A child has undergone a hematopoietic stem cell transplant. When assessing the child, the nurse notes the development of a maculopapular rash on the child's palms and bottoms of the feet. Which condition would the nurse suspect?

Answer: Graft-versus-host disease Rationale: Graft-versus-host disease involves the development of a maculopapular rash on the palmar and plantar surfaces of the hand and feet evolving into erythematous rash over most of body (ranging from slight redness of the skin to complete skin desquamation. Disseminated intravascular coagulation would involve signs of bleeding, including bruising, petechiae and ecchymoses. Graft failure would be manifested by fever, infection and a decrease in blood counts. Veno-occlusive disease would be manifested by sudden, unexpected weight gain, thrombocytopenia, jaundice, hepatomegaly, right upper quadrant pain, ascites and encephalopathy.

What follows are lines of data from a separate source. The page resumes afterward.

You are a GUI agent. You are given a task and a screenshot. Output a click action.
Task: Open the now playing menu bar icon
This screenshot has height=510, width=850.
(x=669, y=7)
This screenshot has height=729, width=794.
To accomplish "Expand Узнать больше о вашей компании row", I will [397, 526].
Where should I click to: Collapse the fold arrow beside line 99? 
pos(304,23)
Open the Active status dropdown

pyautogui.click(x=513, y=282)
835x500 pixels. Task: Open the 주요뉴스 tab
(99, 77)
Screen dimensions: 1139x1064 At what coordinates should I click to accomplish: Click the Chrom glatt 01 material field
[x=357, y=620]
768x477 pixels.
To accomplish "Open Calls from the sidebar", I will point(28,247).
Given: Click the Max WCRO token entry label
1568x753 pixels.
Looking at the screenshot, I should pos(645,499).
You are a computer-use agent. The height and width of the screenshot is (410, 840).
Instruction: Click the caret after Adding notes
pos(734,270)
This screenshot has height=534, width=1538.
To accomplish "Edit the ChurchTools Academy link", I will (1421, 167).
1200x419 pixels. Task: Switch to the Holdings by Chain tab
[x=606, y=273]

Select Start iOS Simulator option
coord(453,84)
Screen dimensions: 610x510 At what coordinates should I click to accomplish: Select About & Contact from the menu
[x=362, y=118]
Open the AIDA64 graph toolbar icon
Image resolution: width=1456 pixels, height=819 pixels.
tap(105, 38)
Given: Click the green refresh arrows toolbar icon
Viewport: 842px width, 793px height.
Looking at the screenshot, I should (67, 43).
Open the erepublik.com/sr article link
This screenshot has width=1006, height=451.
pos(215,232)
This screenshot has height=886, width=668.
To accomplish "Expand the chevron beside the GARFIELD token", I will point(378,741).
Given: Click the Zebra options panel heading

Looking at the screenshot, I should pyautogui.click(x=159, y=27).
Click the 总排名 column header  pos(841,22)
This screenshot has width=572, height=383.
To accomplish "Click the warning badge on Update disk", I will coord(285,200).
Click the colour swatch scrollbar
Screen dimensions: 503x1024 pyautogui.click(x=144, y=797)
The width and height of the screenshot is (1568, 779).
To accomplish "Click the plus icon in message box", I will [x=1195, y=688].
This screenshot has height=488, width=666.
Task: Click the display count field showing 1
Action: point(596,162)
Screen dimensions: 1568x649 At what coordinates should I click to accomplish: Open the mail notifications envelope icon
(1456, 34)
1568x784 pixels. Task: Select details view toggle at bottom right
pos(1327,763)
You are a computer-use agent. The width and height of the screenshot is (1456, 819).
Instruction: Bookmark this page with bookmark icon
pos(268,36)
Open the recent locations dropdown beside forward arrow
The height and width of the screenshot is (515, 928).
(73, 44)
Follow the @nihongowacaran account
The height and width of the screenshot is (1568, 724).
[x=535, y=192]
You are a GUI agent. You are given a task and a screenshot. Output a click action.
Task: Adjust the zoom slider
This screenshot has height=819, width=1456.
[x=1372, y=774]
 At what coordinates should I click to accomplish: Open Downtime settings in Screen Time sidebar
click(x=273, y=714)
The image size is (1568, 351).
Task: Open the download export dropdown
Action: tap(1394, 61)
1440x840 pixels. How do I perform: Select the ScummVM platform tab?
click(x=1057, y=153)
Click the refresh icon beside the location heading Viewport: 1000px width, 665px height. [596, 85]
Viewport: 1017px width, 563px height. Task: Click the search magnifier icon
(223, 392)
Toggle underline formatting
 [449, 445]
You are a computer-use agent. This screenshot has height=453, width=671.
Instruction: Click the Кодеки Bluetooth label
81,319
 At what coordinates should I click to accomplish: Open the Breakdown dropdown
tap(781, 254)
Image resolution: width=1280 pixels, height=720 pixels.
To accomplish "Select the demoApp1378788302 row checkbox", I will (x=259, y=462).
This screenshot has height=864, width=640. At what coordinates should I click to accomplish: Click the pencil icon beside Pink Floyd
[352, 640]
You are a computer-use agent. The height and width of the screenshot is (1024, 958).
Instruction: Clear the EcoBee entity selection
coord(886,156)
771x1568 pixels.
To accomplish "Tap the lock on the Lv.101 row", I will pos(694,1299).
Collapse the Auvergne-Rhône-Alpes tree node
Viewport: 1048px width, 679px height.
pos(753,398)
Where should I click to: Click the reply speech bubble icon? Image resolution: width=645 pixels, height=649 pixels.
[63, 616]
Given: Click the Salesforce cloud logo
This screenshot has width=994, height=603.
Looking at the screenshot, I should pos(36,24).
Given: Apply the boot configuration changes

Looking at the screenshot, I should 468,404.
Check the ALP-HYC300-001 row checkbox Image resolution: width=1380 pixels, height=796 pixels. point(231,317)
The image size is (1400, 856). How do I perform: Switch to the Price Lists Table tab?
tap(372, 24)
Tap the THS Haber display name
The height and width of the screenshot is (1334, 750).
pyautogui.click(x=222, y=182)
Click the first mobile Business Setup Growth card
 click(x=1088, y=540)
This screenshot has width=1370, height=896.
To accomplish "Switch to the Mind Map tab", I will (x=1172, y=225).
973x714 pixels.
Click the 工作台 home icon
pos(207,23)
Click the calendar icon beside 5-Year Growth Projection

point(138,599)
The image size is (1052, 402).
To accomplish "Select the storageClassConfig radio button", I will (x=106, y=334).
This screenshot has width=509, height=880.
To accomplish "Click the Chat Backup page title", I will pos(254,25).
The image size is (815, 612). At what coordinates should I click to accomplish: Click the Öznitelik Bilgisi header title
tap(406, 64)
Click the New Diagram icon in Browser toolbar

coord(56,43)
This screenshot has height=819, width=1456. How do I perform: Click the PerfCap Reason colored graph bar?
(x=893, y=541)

A nurse is caring for a terminally ill 7-year-old who is hospitalized and is wishing to go home? What type of referral can this nurse make so that the child can receive care at home?

Answer: Hospice care Rationale: Many children in terminal stages of disease are also cared for at home with hospice care.

A child with leukemia is receiving methotrexate for therapy. Which nursing diagnosis should the nurse use to best guide this child's care at this time?

Answer: Impaired oral mucous membrane related to effects of chemotherapy Rationale: Mucositis or ulcers of the gum line and mucous membranes of the mouth is a frequent effect of antimetabolic drugs. This is the diagnosis that would have the highest priority for the client's care at this time. Methotrexate does not impair mobility, impact aldosterone secretion, or cause adverse effects to the central nervous system.

A child is receiving methotrexate as part of his chemotherapy protocol. The nurse would anticipate administering which agent to counteract the toxic effects of methotrexate?

Answer: Leucovorin Rationale: Leucovorin is given as an antidote to methotrexate to reduce its toxic effects. Mesna is given when cyclophosphamide and ifosfamide are used to prevent hemorrhagic cystitis. Cyclosporine is an immunosuppressant used to treat graft-versus-host disease after hematopoietic stem cell transplant. Nystatin is used to treat mucositis or systemic fungal infection.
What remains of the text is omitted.